I know I said I was on vacation this week, but it turns out I hadn’t finished writing up the next part of my California Corridor Challenge trip report anyway. I went to put that together, but then I saw the news from Breeze and just had to write it up.
Breeze will launch service from Westchester County north of New York City as follows:
- Charleston, SC – 1x daily from June 28
- Norfolk – 5x weekly from June 30
- Jacksonville – 3x weekly from June 30
- Los Angeles – 1x daily from September 7
- Las Vegas – 1x daily from September 8
- Savannah – 2x weekly from September 9
- San Francisco – 1x daily from November 2
Charleston and the trio of West Coast routes will operate with the A220, which is just about the perfect airplane for the job. After all, Westchester doesn’t have a long runway at 6,549 feet, so launching a transcontinental route is no small feat. But with the A220, it can apparently work… and there’s more buffer since they’re using those very-not-dense A220s with 36 seats up front in the premium cabin.

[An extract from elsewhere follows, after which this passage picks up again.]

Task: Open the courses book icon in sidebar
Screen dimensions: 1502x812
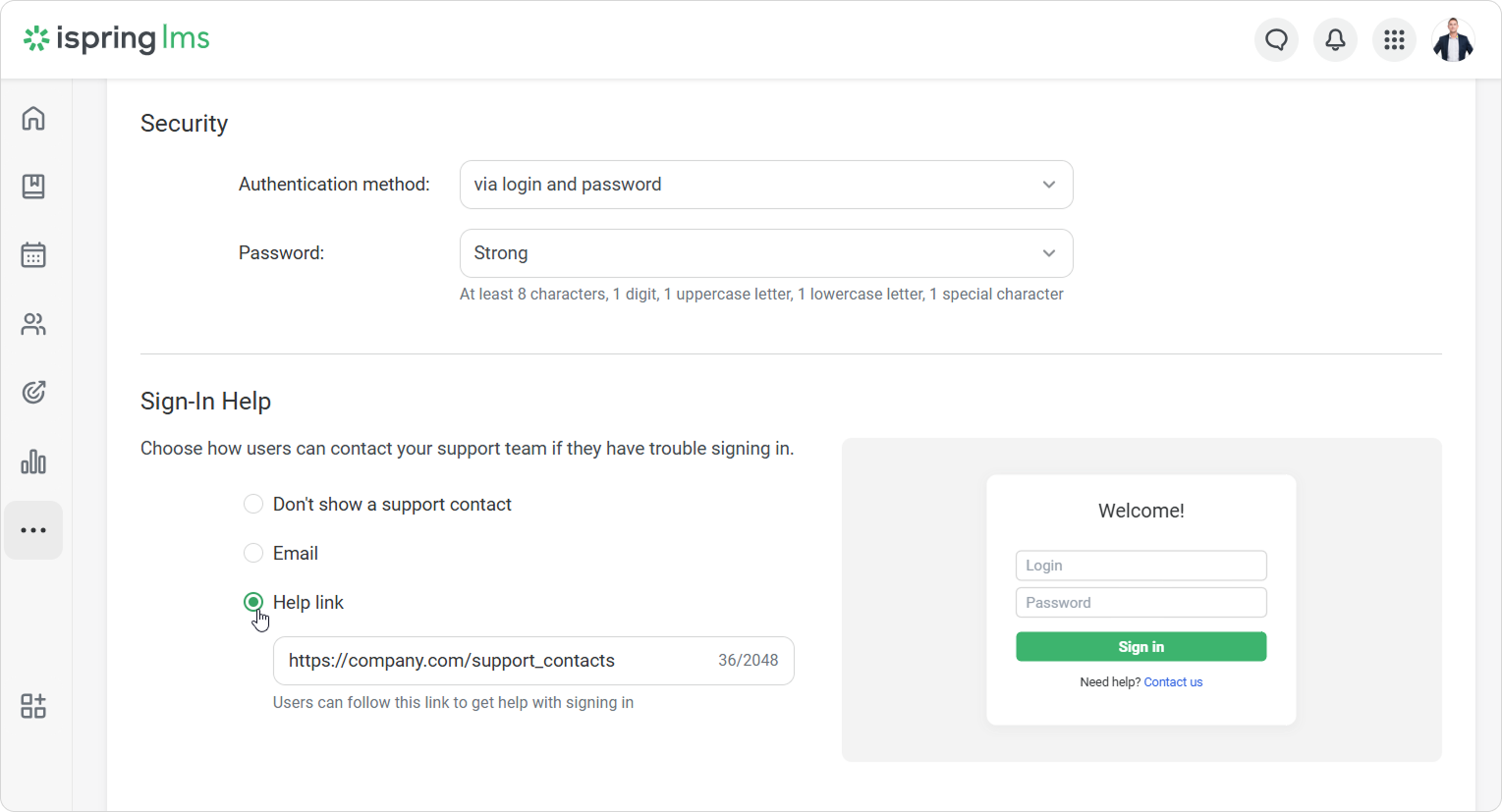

Can the airplane really make it? I don’t see why not. After all, Orange County has a 5,700 foot runway and United can fly nonstop to Honolulu from there using a 737-700. That happens to be the exact same distance as Westchester – San Francisco.
This isn’t a perfect comparison. After all, the winter headwinds are going to be stiffer on the transcon from Westchester than they are to Hawai’i. The jetstream doesn’t wreak as much havoc on westbound flights heading that far south. But with a thousand feet more runway and a less dense A220, it seems like this should work at least most of the time.

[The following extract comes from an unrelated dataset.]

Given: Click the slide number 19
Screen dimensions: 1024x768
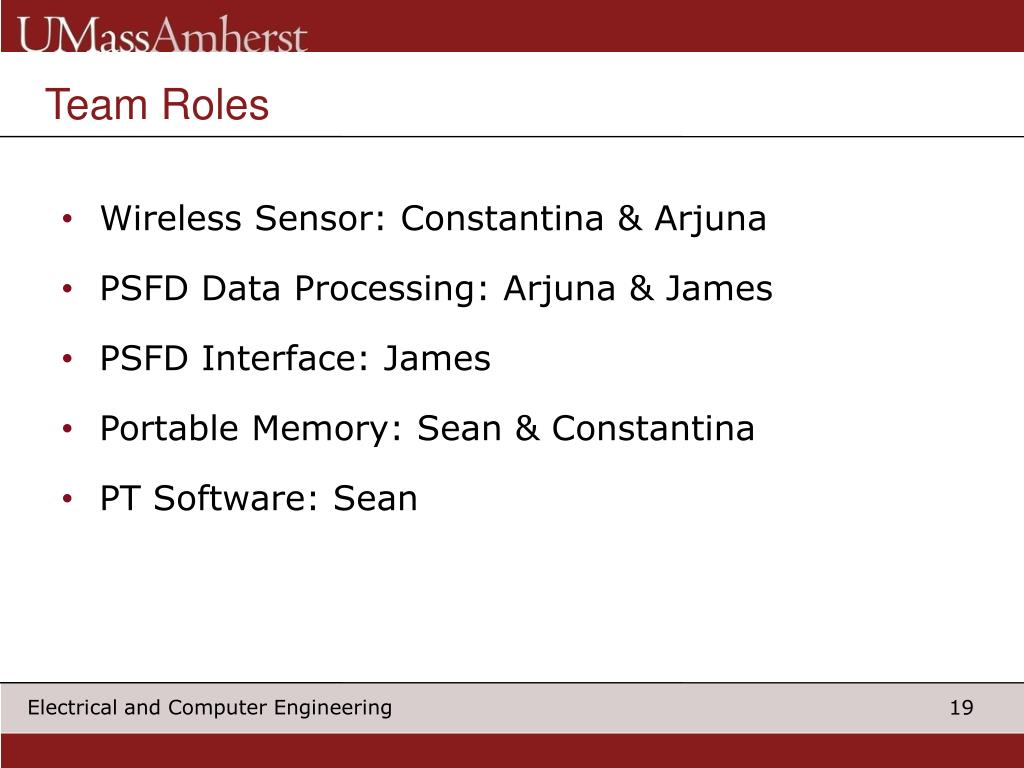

The other — and frankly, most interesting — piece of this equation is that Westchester has slots… or something like that. Thanks to the airport’s Terminal Use Agreement, the airport can have no more than 4 flights per half hour, and there can’t be more than 240 passengers (inbound and outbound) in each half hour as well. Here’s the current split of seat share.
May 2022 Westchester (HPN) Seat Share
That might explain some of the more curious flight times. For example, Westchester – Jacksonville leaves in the evening, as do many of the other East Coast flights. The Vegas flight goes in the early afternoon with a redeye return. LAX is a morning flight in both directions, but SFO is morning westbound and afternoon eastbound. Are these exactly how Breeze would have scheduled them if there were no constraints? I doubt it. But you take what you can get.
It’s hard for me not to love this plan, assuming the airline sticks to its leisure travel appeal. Yes, Westchester is where a lot of high-powered business people live, but this is a leisure schedule. Even 1x daily isn’t going to help much for a business person who needs multiple options to get home at different times. Sure, if the time is right, then a business person may take the flight, but with so much more frequency at JFK or Newark, it can never be true competition. But on the leisure side? It’s a different story.
There is so much traffic between New York and these markets in the west that it’s hard to imagine these not being successful. Having Westchester as a controlled airport makes it even better… though I should point out that both JetBlue and Delta have A220s. They could give this a shot as well if they want, and Breeze wouldn’t love that. But then again, airlines that go up against David Neeleman in transcon markets don’t tend to do so well. Just ask American how its Long Beach – JFK experiment went back in the day.
The shorter East Coast markets are also pretty interesting. There’s a whole lot of overlap with Avelo’s first round of non-Florida flying from New Haven. Both Savannah and Charleston will be on the list for both airlines, probably because they can both seem the same data. These are popular markets for those around New York, and presumably serving them from more airports will only increase demand.
On those shorter flights, the biggest risk is having the wrong flight times. Time of day matters more and more the shorter the flight, especially when there is nearby competition. The convenience of Westchester will have a strong pull for those who were otherwise going to use primary New York airports, but the pull may be less strong once you get into Connecticut if they have New Haven as an option too.
Breeze will have wifi, power, and all the stuff you need on a transcon on the A220s, so from a product perspective, I’d think these will be attractive. To me, it really comes down to whether the flight times work and if Breeze can pry people away from their primary airlines and their elite programs.
Of everything Breeze has launched so far, I like this best. Now let’s see if customers behave the way Breeze expects.